> _Goal of the exercise_
Would you please return the lines of the entries below starting at the line that has "Where should I click to: Uncheck" and ending at the line that has "Task: Click the Yokohama brand name", both included, exactly as they are?
** Data in this exercise follows **
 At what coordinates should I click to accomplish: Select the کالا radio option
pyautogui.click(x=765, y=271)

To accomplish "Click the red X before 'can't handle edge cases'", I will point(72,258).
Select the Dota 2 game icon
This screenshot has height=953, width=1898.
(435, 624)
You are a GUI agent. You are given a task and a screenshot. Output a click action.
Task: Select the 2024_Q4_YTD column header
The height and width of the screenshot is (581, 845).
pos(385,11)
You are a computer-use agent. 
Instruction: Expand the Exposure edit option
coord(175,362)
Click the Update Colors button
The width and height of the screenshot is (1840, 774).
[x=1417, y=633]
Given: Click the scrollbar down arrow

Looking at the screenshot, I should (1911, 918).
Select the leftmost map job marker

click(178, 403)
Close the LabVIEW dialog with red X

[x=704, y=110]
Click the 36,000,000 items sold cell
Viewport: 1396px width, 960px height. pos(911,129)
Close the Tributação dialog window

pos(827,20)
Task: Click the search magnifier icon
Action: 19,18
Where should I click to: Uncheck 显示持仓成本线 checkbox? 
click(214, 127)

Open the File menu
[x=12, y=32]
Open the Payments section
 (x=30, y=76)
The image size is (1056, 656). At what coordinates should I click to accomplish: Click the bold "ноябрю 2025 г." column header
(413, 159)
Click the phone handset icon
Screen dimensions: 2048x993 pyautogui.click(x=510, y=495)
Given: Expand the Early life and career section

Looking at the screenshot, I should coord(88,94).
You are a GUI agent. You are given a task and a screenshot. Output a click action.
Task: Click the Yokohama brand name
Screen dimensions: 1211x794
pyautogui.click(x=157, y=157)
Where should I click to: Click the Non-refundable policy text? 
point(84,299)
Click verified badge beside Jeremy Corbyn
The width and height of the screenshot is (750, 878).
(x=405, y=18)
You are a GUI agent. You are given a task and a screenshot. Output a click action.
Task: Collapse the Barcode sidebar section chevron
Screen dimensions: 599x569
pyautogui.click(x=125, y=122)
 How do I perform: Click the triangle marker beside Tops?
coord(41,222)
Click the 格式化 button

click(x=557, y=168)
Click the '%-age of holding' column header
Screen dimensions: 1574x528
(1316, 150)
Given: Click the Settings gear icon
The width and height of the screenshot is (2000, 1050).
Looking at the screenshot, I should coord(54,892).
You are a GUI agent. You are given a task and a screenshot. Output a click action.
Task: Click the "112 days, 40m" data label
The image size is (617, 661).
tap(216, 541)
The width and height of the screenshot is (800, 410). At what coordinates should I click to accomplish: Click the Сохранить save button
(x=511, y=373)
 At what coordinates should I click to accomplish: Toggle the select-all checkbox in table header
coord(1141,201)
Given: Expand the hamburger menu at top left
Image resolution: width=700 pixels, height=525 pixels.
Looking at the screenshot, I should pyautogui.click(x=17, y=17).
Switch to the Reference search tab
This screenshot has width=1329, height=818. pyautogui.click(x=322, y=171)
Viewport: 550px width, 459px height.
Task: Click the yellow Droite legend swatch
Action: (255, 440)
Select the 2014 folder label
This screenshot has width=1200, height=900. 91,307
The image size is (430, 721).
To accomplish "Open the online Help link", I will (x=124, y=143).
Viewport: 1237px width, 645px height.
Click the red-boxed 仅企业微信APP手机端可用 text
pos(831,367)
** End of Data in this exercise **
> _Reply to the task_
Where should I click to: Uncheck 显示持仓成本线 checkbox? 
click(214, 127)

Open the File menu
[x=12, y=32]
Open the Payments section
 (x=30, y=76)
The image size is (1056, 656). At what coordinates should I click to accomplish: Click the bold "ноябрю 2025 г." column header
(413, 159)
Click the phone handset icon
Screen dimensions: 2048x993 pyautogui.click(x=510, y=495)
Given: Expand the Early life and career section

Looking at the screenshot, I should coord(88,94).
You are a GUI agent. You are given a task and a screenshot. Output a click action.
Task: Click the Yokohama brand name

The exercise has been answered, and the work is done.